---- Records provided
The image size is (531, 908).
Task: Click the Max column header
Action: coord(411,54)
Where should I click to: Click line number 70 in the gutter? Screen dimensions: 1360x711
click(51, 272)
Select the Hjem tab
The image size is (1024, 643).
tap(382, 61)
--------
*What the task asks*
The answer should hold exactly the lines running from the one with "Where should I" to the final line of the data, both ends counted.

*The answer*
Where should I click to: Click line number 70 in the gutter? Screen dimensions: 1360x711
click(51, 272)
Select the Hjem tab
The image size is (1024, 643).
tap(382, 61)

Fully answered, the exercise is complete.